O chauvinismo consiste na defesa exacerbada de uma causa ou valor, dando a ela o virtuoso lugar de salvação, ciência inconteste e sacralização irrefutável, ao mesmo tempo que destina ao contraditório o endereço da discórdia, do atraso e da vilania. Tem muito de cafonice e exagero nas campanhas nacionalistas do governo vigente. Tem cara, cor e cheiro de populismo. São, antes de tudo, herdeiras da memória militar de ame-o ou deixe-o. Trata-se de uma estratégia, planejada ou não, de criminalizar o oposto e exercer controle no direito de arbítrio das pessoas. Com o chauvinismo, se petrifica um contexto de: se não está comigo, não está para o Brasil.
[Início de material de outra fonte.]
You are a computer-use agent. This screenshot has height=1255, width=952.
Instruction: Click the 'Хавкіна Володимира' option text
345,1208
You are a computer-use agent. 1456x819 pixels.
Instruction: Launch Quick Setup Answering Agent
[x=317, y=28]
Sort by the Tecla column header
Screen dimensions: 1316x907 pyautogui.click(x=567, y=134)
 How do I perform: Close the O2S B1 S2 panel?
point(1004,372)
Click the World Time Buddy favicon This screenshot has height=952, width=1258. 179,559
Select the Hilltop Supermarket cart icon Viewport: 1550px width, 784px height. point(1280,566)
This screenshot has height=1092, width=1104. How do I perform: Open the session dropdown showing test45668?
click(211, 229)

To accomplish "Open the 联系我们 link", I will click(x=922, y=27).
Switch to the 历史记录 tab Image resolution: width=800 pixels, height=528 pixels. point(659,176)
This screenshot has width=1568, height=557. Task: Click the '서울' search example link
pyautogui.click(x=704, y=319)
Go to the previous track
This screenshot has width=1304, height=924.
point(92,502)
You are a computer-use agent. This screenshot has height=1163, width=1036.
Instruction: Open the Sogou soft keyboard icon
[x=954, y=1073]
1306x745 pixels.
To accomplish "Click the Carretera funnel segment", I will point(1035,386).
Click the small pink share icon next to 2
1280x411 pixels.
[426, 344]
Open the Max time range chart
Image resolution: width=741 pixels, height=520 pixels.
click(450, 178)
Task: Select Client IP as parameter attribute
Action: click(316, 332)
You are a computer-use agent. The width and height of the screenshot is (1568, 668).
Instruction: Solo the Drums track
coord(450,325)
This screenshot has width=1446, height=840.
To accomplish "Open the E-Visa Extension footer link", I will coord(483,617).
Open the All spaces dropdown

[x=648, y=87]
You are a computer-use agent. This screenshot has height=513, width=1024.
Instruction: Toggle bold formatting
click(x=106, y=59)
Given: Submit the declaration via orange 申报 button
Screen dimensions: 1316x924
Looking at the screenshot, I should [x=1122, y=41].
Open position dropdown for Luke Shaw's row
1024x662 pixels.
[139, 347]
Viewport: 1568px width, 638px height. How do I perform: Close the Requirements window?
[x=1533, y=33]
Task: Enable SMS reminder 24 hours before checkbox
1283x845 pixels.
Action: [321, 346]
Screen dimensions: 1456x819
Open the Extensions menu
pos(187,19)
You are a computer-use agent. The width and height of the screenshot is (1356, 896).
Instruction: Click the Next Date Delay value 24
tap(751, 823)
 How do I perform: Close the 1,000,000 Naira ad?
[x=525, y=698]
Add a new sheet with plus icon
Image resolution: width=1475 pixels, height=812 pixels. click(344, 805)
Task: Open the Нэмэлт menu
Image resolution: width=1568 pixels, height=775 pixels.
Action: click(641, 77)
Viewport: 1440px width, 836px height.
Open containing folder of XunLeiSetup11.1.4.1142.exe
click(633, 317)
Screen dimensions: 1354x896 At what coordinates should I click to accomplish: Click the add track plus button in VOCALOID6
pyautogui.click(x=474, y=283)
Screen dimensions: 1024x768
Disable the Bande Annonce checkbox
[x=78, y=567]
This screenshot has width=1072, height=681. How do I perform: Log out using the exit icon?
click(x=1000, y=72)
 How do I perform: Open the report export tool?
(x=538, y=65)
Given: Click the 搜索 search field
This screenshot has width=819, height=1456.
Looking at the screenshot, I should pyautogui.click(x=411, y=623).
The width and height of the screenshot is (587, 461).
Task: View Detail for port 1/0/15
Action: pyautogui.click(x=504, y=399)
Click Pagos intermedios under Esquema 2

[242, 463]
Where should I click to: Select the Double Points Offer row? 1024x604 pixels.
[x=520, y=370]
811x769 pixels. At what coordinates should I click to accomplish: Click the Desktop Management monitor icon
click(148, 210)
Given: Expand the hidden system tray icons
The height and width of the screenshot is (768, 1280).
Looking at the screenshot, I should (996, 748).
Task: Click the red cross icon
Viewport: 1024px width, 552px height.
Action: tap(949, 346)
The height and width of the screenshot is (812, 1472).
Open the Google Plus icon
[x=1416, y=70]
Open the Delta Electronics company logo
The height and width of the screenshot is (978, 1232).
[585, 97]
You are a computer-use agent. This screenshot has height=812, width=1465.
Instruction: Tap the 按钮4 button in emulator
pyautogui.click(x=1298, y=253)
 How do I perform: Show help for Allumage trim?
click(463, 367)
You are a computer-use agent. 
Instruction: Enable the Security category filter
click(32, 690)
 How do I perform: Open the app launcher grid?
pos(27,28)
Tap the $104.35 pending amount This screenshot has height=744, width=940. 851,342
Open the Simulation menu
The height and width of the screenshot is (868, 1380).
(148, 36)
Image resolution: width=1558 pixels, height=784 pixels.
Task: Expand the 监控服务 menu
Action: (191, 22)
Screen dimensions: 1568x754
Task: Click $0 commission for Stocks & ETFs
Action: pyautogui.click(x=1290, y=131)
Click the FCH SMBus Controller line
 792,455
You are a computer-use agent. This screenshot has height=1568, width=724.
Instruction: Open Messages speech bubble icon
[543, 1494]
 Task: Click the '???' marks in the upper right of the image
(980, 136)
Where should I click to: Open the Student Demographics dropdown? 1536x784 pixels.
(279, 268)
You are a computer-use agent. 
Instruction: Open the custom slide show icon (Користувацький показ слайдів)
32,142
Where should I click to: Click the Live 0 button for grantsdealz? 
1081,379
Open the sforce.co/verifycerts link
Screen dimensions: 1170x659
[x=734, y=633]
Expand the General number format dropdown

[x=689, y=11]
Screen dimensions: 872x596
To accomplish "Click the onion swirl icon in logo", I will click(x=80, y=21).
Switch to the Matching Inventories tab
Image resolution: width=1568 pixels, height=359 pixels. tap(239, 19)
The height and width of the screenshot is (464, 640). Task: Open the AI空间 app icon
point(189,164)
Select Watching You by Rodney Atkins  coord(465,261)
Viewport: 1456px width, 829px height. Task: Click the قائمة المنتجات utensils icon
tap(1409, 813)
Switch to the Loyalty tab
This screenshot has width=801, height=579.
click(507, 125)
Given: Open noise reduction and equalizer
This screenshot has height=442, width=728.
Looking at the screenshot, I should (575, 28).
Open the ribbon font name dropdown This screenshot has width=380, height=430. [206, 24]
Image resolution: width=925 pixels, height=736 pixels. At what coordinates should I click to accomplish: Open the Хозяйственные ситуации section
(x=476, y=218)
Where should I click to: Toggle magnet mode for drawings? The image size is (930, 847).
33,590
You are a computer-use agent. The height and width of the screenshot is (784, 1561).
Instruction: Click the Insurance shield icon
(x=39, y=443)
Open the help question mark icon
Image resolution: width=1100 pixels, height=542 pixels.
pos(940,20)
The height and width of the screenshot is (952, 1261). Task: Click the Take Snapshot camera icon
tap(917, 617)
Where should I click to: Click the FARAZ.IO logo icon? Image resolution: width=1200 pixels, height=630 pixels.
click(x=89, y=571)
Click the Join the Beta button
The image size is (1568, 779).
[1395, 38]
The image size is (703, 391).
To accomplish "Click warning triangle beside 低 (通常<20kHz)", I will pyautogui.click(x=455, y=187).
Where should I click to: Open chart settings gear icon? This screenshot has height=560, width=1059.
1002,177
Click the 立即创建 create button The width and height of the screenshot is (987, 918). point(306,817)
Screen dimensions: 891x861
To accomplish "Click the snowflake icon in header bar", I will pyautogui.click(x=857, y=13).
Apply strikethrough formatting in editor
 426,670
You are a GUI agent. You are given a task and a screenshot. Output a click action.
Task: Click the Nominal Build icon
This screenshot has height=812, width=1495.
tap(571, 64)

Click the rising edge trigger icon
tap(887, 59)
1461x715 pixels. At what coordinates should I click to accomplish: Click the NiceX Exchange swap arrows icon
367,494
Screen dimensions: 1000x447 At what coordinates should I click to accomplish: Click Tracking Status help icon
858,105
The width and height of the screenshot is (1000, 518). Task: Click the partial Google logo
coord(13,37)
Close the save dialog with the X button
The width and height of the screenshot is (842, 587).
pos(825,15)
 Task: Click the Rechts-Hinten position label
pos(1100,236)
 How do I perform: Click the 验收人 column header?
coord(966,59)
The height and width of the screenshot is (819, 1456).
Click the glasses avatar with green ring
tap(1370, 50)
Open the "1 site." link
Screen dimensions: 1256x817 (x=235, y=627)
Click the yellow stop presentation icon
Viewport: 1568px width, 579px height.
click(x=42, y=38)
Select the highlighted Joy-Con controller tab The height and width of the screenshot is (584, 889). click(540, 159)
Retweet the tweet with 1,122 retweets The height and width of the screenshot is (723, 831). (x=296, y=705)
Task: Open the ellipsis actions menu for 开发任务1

Ou então, só não apoia esta causa quem quer o país parado. E por fim, estamos no mesmo barco, tem que torcer para dar certo. Ambas são afirmações que condicionam o pensamento alienado dos apoiadores do governo atual e consideram qualquer opção que escape a essa retórica uma traição a pátria ou um pacto com o sofrimento.

A distância entre o patriotismo e o chauvinismo fica evidente na bajulação constrangedora do presidente brasileiro ao Trump, na despreocupação com a natureza e seus ícones nacionais (especialmente quando morrem) e no esforço constante de negação da história nacional e construção de uma verdade de conveniência. Esses três elementos deixam o chauvinismo do governo visível, pois as práticas não dão sustentabilidade ao falso discurso patriótico. Todavia, o chauvinismo aplicado como projeto de país tem um objetivo muito maior. Está em sintonia com a corrente global de naturalização ou enraizamento do liberalismo como via de mão única para o progresso econômico. Um breve passeio pela história ajuda a compreender isso.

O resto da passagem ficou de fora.